Pursuant to the Twine Convertible Loan Agreement, in the event that the Company consummates the Acquisition Transaction prior to the Twine Maturity Date (such date, the “Twine Conversion Date”), the Company shall, subject to the provisions of the Twine Convertible Loan Agreement, have the option to either (i) leave the Twine CLA Loan Amount outstanding until Twine Maturity Date, on which date Twine will repay the Twine CLA Loan Amount in full plus interest or (ii) convert the Twine CLA Loan Amount into Series BB Preferred Shares of Twine (the “Twine Conversion Shares”), or any other securities into which such Twine Conversion Shares have been converted or exchanged for prior to the Twine Conversion Date, at a conversion price of $0.02079 per Twine Conversion Share, unless adjusted in accordance with the Twine’s articles of association (the “Twine Conversion Price”). In the event that the Acquisition Transaction is not consummated by the Twine Maturity Date, the Twine CLA Loan Amount shall be automatically and without further action converted into the Twine Conversion Shares at the Twine Conversion Price.

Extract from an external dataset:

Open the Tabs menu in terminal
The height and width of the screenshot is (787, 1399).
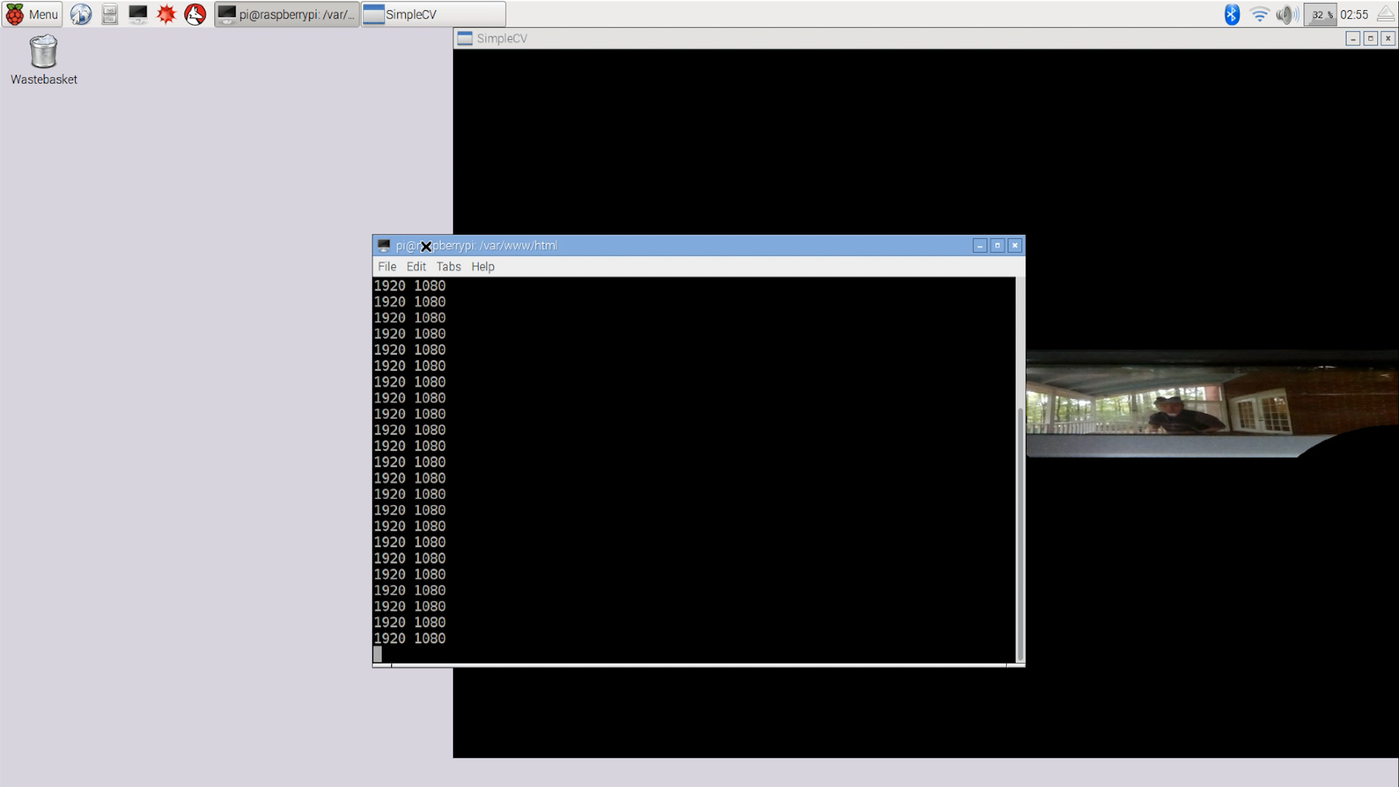point(448,267)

The Twine Convertible Loan Agreement contains customary representations, warranties and other provisions customary for transactions of this nature, including various negative and affirmative covenants and events of default.
Non-Binding Memorandum of Understanding for Acquisition Transaction
On June 5, 2025, the Company entered into a non-binding memorandum of understanding with Twine with respect to the Acquisition Transaction. The Acquisition Transaction remains subject to final due diligence, definitive agreements, approval by the Company’s shareholders at a general meeting and customary closing conditions
The foregoing description of each of the Purchase Agreement, the D.B.W. Convertible Loan Agreement and the Twine Convertible Loan Agreement is not complete and is qualified in its entirety by reference to the full text of each such agreement, a copy of which is filed herewith as Exhibit 10.1, 10.2 and 10.3 to this Report on Form 6-K, respectively, and is incorporated herein by reference.
On June 11, 2025, the Company issued a press release, attached hereto as Exhibit 99.1, announcing the foregoing events.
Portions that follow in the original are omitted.